Published online by Cambridge University Press: 05 August 2013
Australia is an old and complex continent that is still changing. Our history is written in the rocks. What major themes do these rocks tell us about the history of this planet?
The Earth is dynamic, with the continents wandering over time and the oceans forming and closing
Australia has been subjected to repeated compressional events as the supercontinents were assembled, and repeated tensional events as the supercontinents disintegrated
The climates have fluctuated wildly, with icy poles the abnormal situation
There have been five massive extinctions of life on Earth.
GLOBAL WANDERING
The story of Australia is the journey of a landmass wandering across the globe through geological time, at other times locked with other landmasses, at times separate. And during all this time, being buried and then uplifted, accreting and eroding, alternately desiccating and being washed away, oriced over. Our present understanding of the global picture and Australia's history has been built on the careful work of thousands of geologists.

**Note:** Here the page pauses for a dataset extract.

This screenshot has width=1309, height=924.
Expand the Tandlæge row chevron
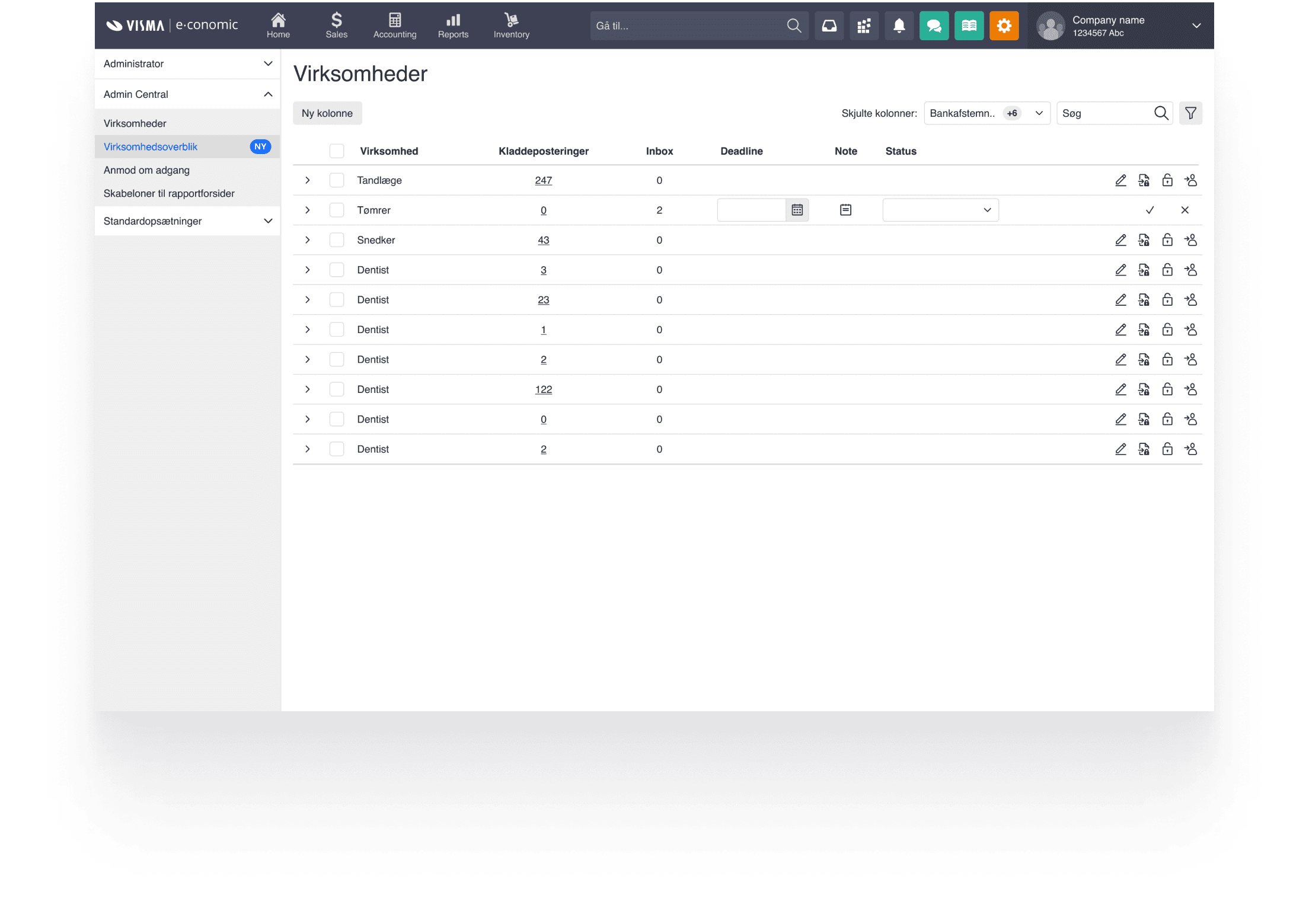click(307, 180)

It has involved both painstaking research on particular rocks, and also bursts of broader thinking to integrate all the data.
The idea of Gondwana was a great clue, though it was years later that the presence of an even earlier supercontinent, Rodinia, was also recognised. The term ‘Gondwana’ was first applied by Austrian geologist Eduard Suess in 1885, when he recognised that many of the rocks in India, southern Africa and Madagascar contained very similar plant fossils (Glossopteris), and hence perhaps were once part of the same landmass.